次にこれらのうち10の団体について記し、戦後日本における仏教系新宗教団体の概要を述べる。読者は、現代における仏教の法と力の限界を知るだろう。
なお、仏教系の新宗教団体は、既成の宗派の信仰が土台になっていて、その宗派・寺院の在家集団という性格を持つものが多い。その場合は、純粋な新宗教とはいえない点があるが、宗教学ではそれらを含めて新宗教と扱うのが通例なので、それに従う。
◆日蓮系・法華経系
#創価学会
創価学会は、もともと日蓮正宗の在家信者の集団であり、日本最大の新宗教団体である。
初代会長・牧口恒三郎は、1930年(昭和5年)に創価教育学会を創立した。それを母体として、2代会長・戸田城聖が1946年(昭和21年)に創価学会と改称して宗教団体として再組織した。
牧口は教育者・教育学者で、同じく教育者の戸田とともに「創価教育学会」を設立した。この団体は、牧口の教育理論に基づく教育改革運動を行っていた。だが、牧口は、以前から宗教に関心を持ち、田中智学の講演を聴いたが、国柱会ではなく日蓮正宗に入信した。日蓮正宗は、日蓮本仏論を信奉し、日蓮の教えはその法主にのみ継承されているとする。また、国柱会の影響を受け、国立戒壇の設立を唱えていた。牧口は当初、教育改革を唱えていたが、教育による社会改革の根底には日蓮の教説に基づく宗教革命が必要であるとの主張を強く掲げるようになった。そのため創価教育学会は、1937年(昭和12年)に発会式を行なった後、布教を活動の中心とするようになっていった。当時の宗教統制政策に反対し、宗門の合同や伊勢神宮の大麻(神札)の拝受を拒否したり、神札を焼却させたりした。そのため、1943年(昭和18年)に治安維持法違反と不敬罪の容疑で、牧口・戸田等の幹部が検挙・投獄され、牧口は獄中で病死した。

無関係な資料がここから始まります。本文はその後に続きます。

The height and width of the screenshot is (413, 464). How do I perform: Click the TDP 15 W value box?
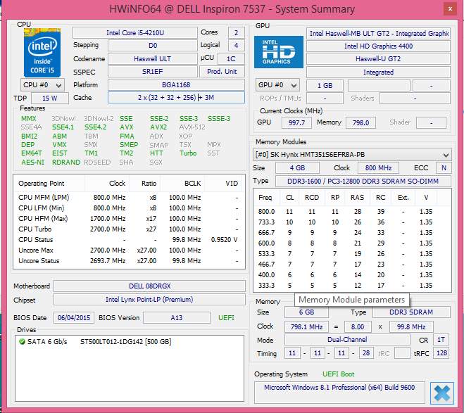50,99
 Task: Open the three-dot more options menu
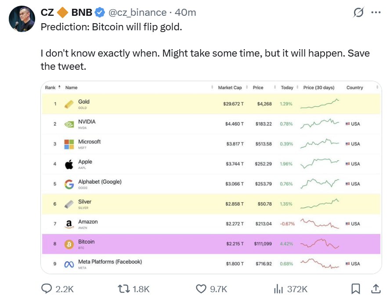[x=376, y=13]
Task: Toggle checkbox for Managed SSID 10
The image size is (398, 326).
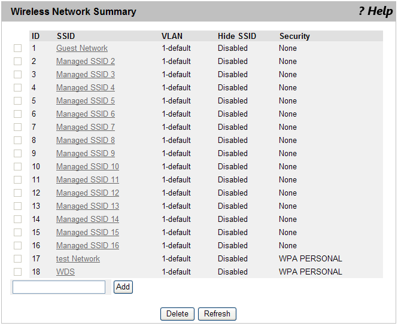Action: click(x=18, y=167)
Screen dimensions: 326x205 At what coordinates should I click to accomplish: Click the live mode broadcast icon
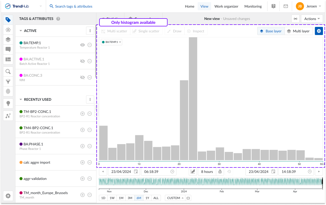coord(295,19)
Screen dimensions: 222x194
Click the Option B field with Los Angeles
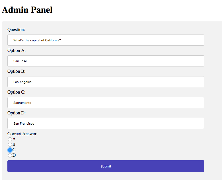(106, 82)
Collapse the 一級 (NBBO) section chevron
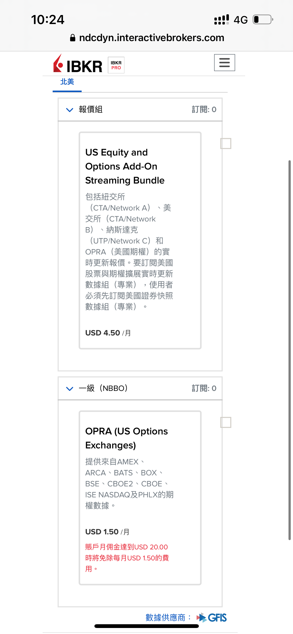Image resolution: width=293 pixels, height=634 pixels. (x=69, y=389)
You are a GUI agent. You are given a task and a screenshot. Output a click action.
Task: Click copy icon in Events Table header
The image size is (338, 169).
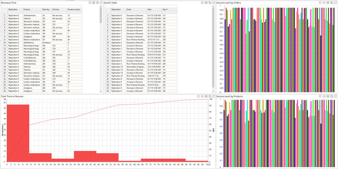pyautogui.click(x=210, y=2)
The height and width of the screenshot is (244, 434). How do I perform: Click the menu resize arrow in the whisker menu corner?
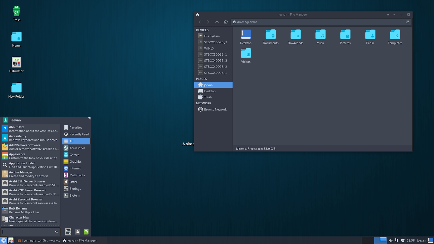tap(89, 118)
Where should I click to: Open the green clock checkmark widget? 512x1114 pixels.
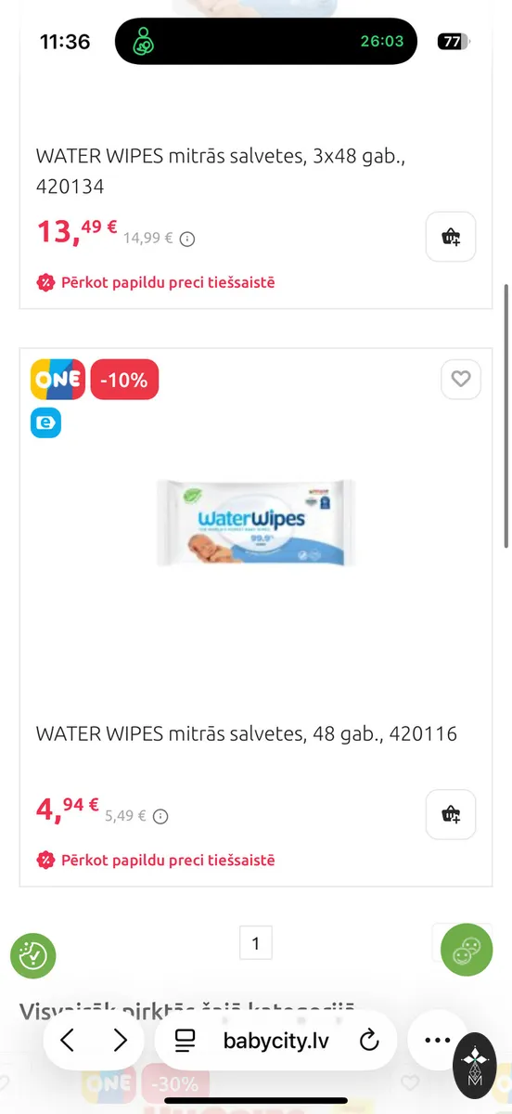(33, 954)
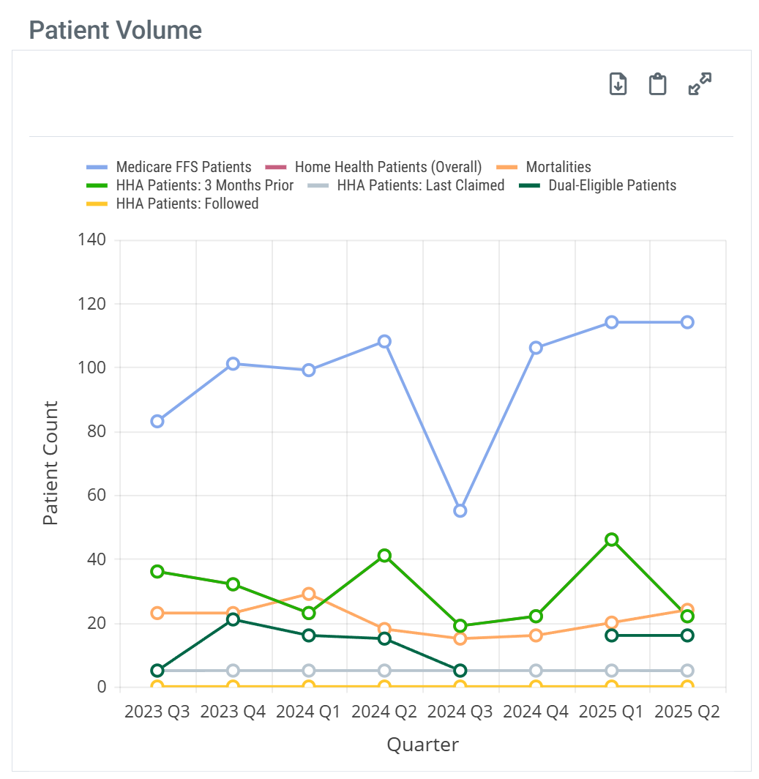Click Medicare FFS point at 2024 Q2
Viewport: 759px width, 779px height.
click(x=384, y=341)
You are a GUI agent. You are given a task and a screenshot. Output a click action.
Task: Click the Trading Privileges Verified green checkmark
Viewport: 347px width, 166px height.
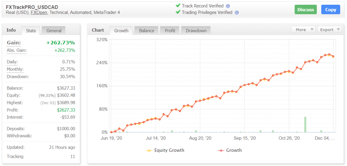point(178,12)
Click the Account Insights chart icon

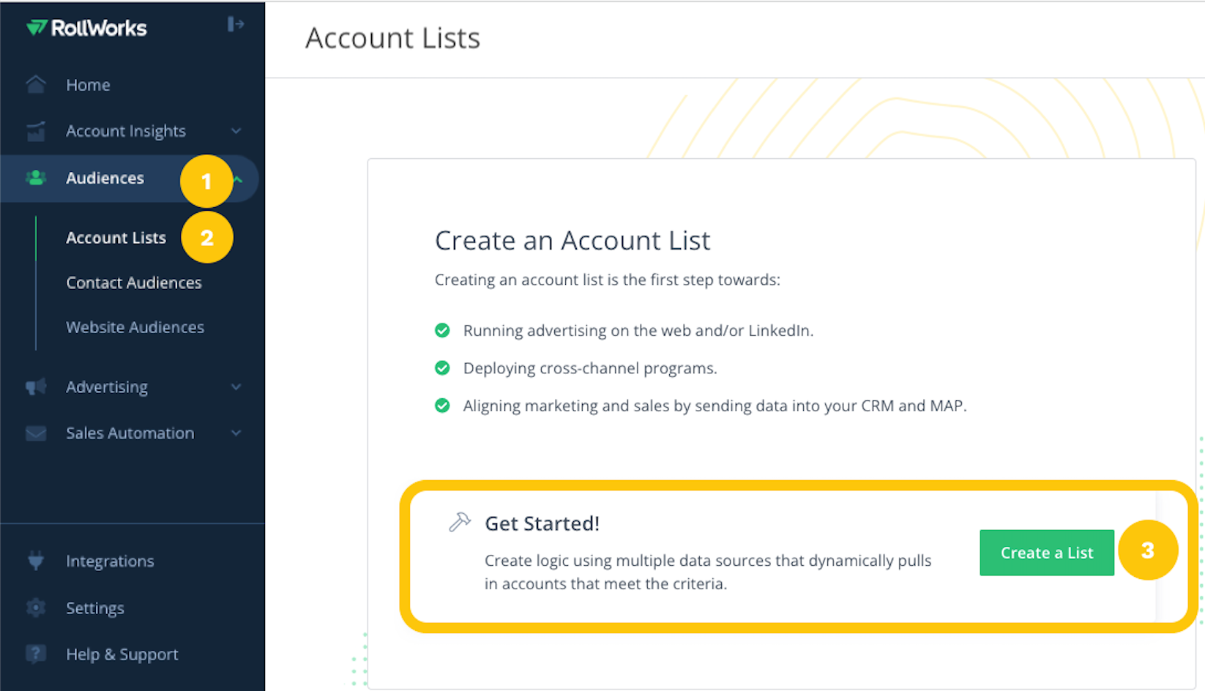click(x=35, y=131)
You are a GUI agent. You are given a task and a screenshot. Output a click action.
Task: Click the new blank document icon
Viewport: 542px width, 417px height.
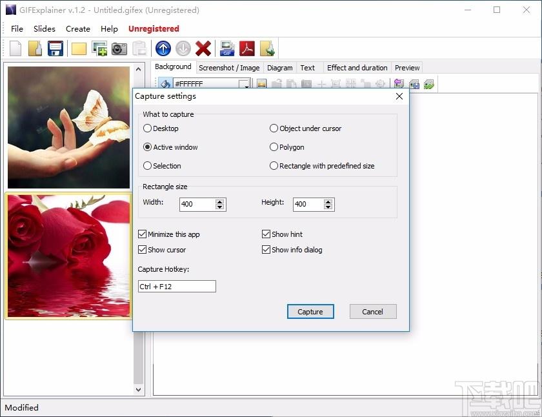pyautogui.click(x=15, y=48)
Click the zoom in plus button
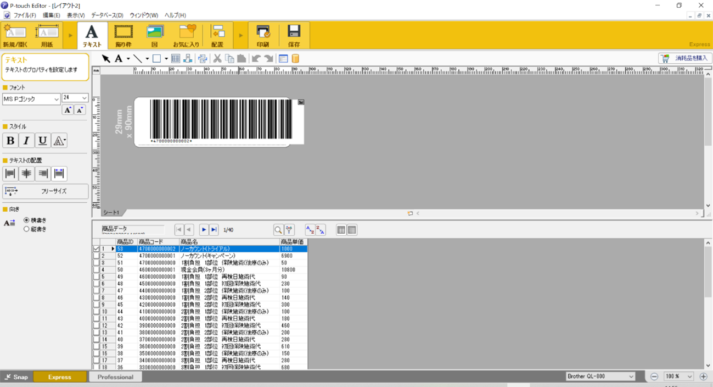The height and width of the screenshot is (387, 713). [703, 377]
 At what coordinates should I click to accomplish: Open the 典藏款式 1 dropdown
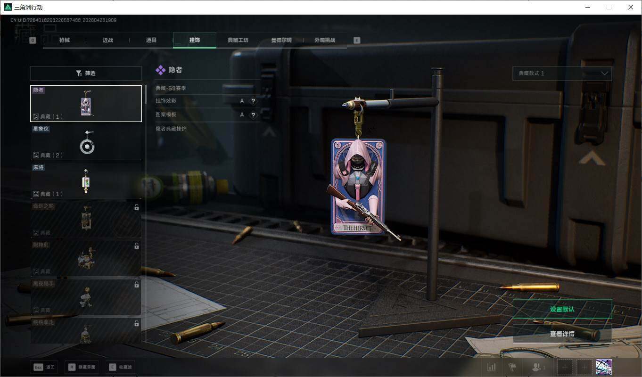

敗戦直前に釈放された戸田は、牧口の志を生かすべく、獄中での宗教体験をもとに生命論を説き、人生の究極の目的は信仰による生命の変革、すなわち「人間革命」であると主張した。1946年(昭和21年)に創価教育学会を宗教団体として再建した。
創価学会が団体名に上げる「創価」とは、牧口の言葉で、「価値創造」を意味する。牧口は、「美利善」の価値を創造することによる幸福の追求を説いた。西洋哲学の価値論では「真善美」を説くが、牧口は「真」の替わりに「利」を掲げ、現実的な価値の実現を求めた。創価学会は、この価値論に基づき、現世利益の実現を強調する。
創価学会では、日蓮正宗の教義に基づき、日蓮を末法の本仏と仰ぐ。日蓮が表したという「本門戒壇の大御本尊」への信仰と南無妙法蓮華経の唱題行を実践する。他の法華経系新宗教団体と異なり、霊的な救済には否定的であり、先祖供養を重視せず、現世における幸福の実現を主たる目的とする。他の宗教・宗派の信仰を受け入れず、その儀式に参加することを「謗法」として禁止する。
第2代会長となった戸田は、信仰の実践として、日蓮正宗の本尊の唱題と折伏を強調し、精力的な布教活動を進めた。戸田は、もともと教育者というより実業家肌の人間だった。本尊は「幸福製造機」と、およそ宗教的ではない表現で呼んだ。だが、その手腕によって、急激に信徒数を拡大した。その過程で、創価学会は布教対象の家に集団で押しかけ、しつこく説得し、他宗の仏壇を焼くなど、強引な布教方法を行なったため、社会問題になった。それによって、新宗教に対する社会的なイメージをひどく悪くした。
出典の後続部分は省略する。